29 Ik zal toch goddeloos zijn; waarom dan zal ik ijdellijk arbeiden?

30 Indien ik mij wasse met sneeuwwater, en mijn handen zuivere met zeep;

31 Dan zult Gij mij in de gracht induiken, en mijn klederen zullen van mij gruwen.

32 Want Hij is niet een man, als ik, dien ik antwoorden zou, zo wij te zamen in het gericht kwamen.

33 Er is geen scheidsman tussen ons, die zijn hand op ons beiden leggen mocht.

34 Dat Hij van op mij Zijn roede wegdoe, en dat Zijn verschrikking mij niet verbaasd make;

35 Zo zal ik spreken, en Hem niet vrezen; want zodanig ben ik niet bij mij.

1 Jó tomou a palavra nestes termos:

2 Sim; bem sei que é assim; como poderia o homem ter razão contra Deus?

3 Se quisesse disputar com ele, não lhe responderia uma vez entre mil.

4 Deus é sábio em seu coração e poderoso, quem pode afrontá-lo impunemente?

5 Ele transporta os montes sem que estes percebam, ele os desmorona em sua cólera.

6 Sacode a terra em sua base, e suas colunas são abaladas.

7 Dá uma ordem ao sol que não se levante, põe um selo nas estrelas.

8 Ele sozinho formou a extensão dos céus, e caminha sobre as alturas do mar.

9 Ele criou a Grande Ursa, Órion, as Plêiades, e as câmaras austrais.

10 Fez maravilhas insondáveis, prodígios incalculáveis.

11 Ele passa despercebido perto de mim, toca levemente em mim sem que eu tenha percebido.

12 Quem poderá impedi-lo de arrebatar uma presa? Quem lhe dirá: Por que fazes isso?

13 De sua cólera Deus não volta atrás; diante dele jazem prosternados os auxiliares de Raab.

14 Quem sou eu para replicar-lhe, para escolher argumentos contra ele?

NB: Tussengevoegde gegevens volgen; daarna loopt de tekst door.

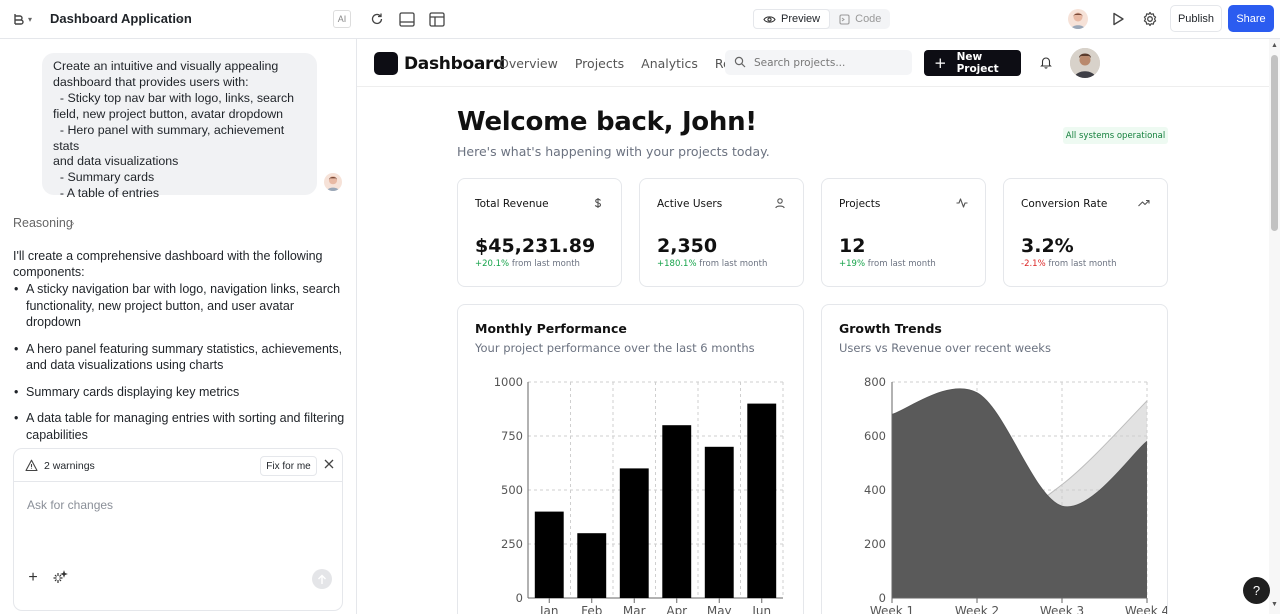 This screenshot has width=1280, height=614. Describe the element at coordinates (32, 466) in the screenshot. I see `warning-triangle-icon` at that location.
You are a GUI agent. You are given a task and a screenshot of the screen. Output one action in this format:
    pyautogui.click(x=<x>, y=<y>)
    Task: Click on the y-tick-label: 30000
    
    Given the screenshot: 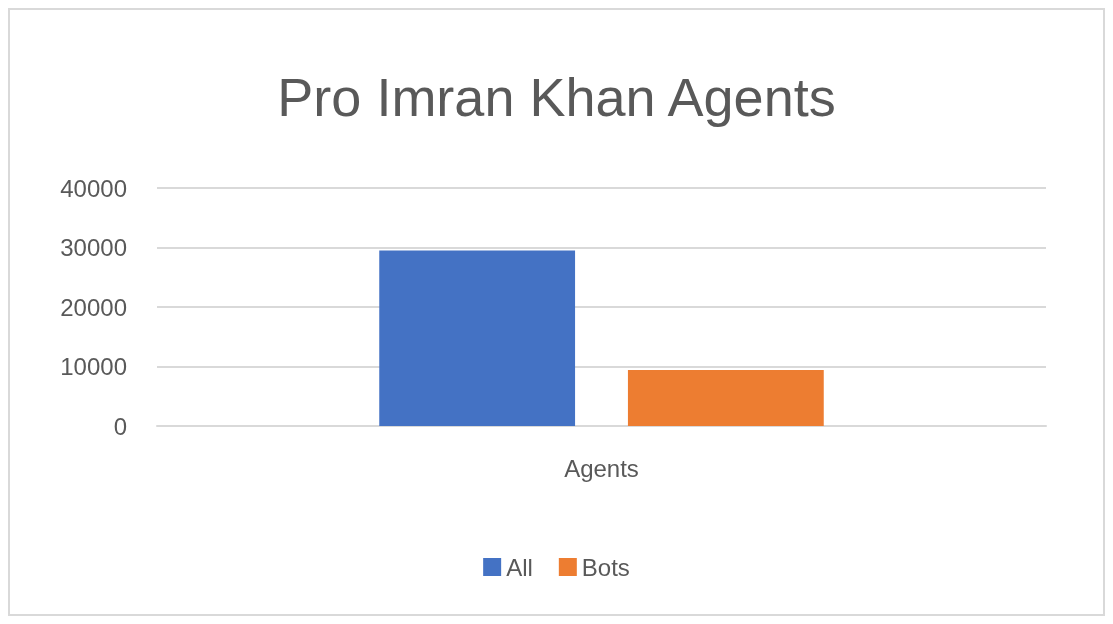 What is the action you would take?
    pyautogui.click(x=94, y=248)
    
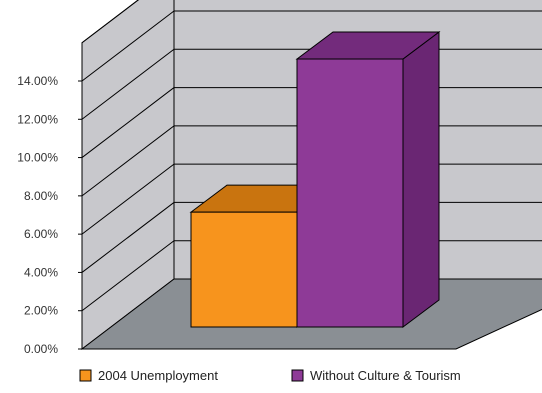  Describe the element at coordinates (38, 158) in the screenshot. I see `y-tick-label: 10.00%` at that location.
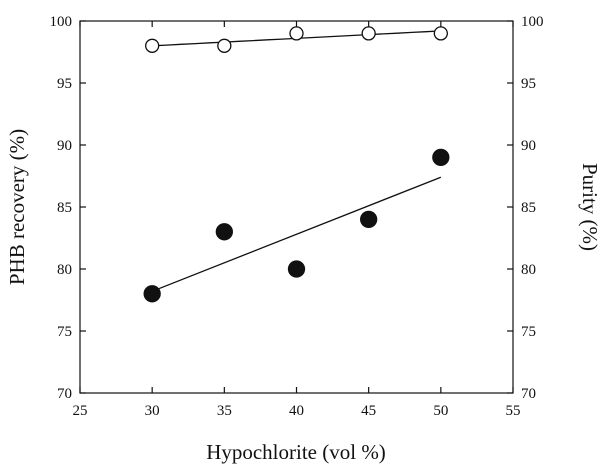 The height and width of the screenshot is (469, 601). Describe the element at coordinates (64, 270) in the screenshot. I see `y-tick-label: 80` at that location.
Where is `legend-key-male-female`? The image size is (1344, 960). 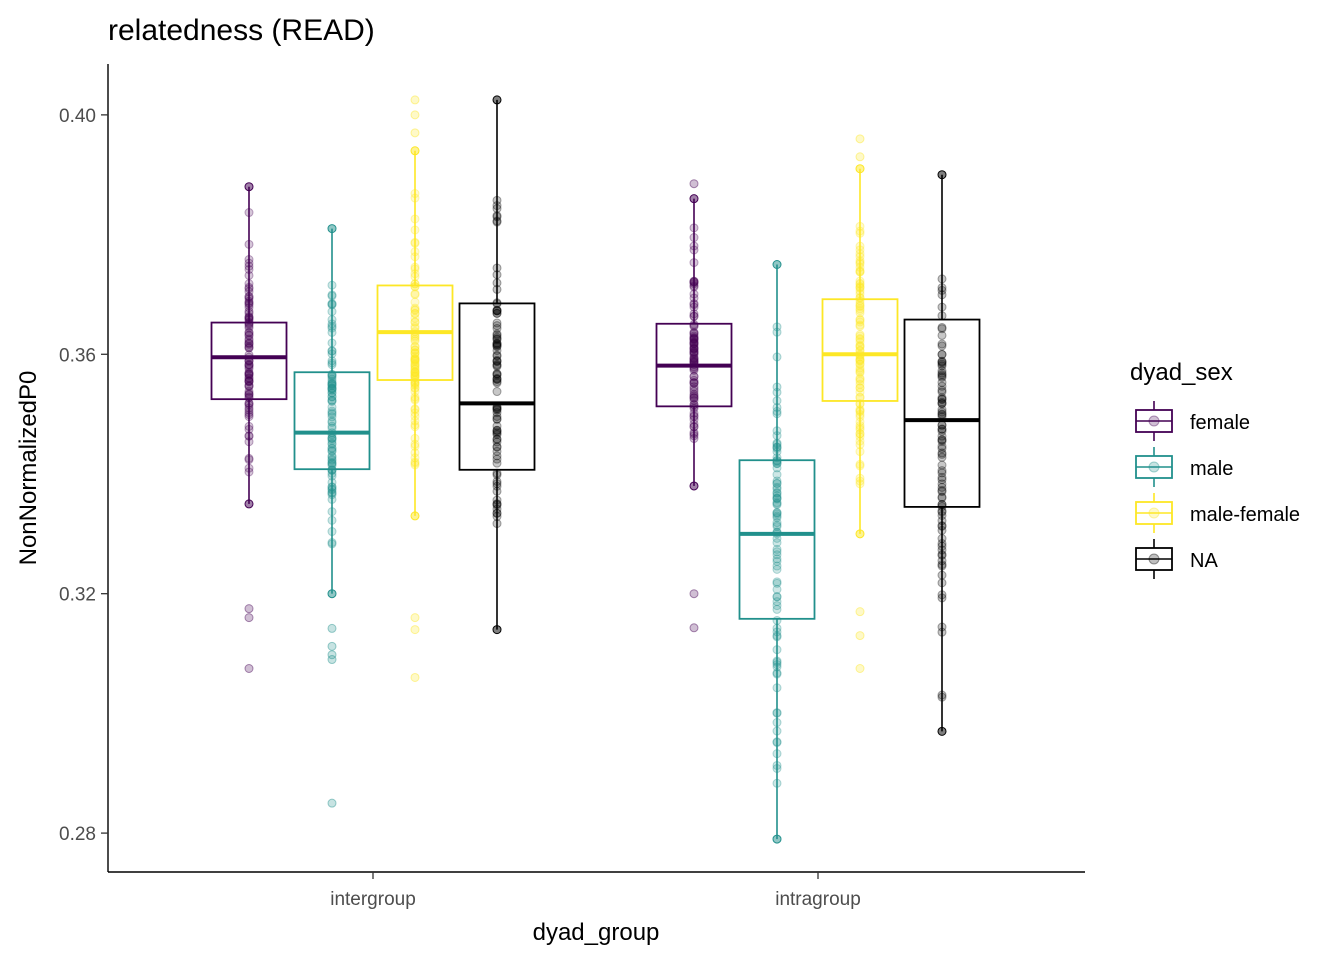 legend-key-male-female is located at coordinates (1154, 513).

15 Ainda que eu tivesse razão, não responderia; pediria clemência a meu juiz.

16 Se eu o chamasse, e ele não me respondesse, não acreditaria que tivesse ouvido a minha voz;

17 ele, que me desfaz como um redemoinho, que multiplica minhas feridas sem manifestar o motivo,

18 que não me deixa tomar fôlego, mas me enche de amarguras.

19 Se se busca fortaleza, é ele o forte; se se busca o direito, quem o determinará?

20 Se eu pretendesse ser justo, minha boca me condenaria; se fosse inocente, ela me declararia perverso.

21 Inocente! Sim, eu o sou; pouco me importa a vida, desprezo a existência.

22 Pouco importa; é por isso que eu disse que ele faz perecer o inocente como o ímpio.

23 Se um flagelo causa de repente a morte, ele ri-se do desespero dos inocentes.

24 A terra está entregue nas mãos dos maus, e ele cobre com um véu os olhos de seus juízes; se não é ele, quem é pois {que faz isso}?

25 Os dias de minha vida são mais rápidos do que um corcel, fogem sem ter visto a felicidade

26 passam como as barcas de junco, como a águia que se precipita sobre a presa

27 Se decido esquecer minha queixa, abandonar meu ar triste e voltar a ser alegre,

28 temo por todos os meus tormentos, sabendo que não me absolverás.

29 Tenho certeza de ser condenado: o que me adianta cansar-me em vão?

30 Por mais que me lavasse na neve, que limpasse minhas mãos na lixívia,

31 tu me atirarias na imundície, e as minhas próprias vestes teriam horror de mim.

32 {Deus} não é um homem como eu a quem possa responder, com quem eu possa comparecer na justiça,

33 pois que não há entre nós árbitro que ponha sua mão sobre nós dois.

34 Que {Deus} retire sua vara de cima de mim, para pôr um termo a seus medonhos terrores;

35 então lhe falarei sem medo; pois, estou só comigo mesmo.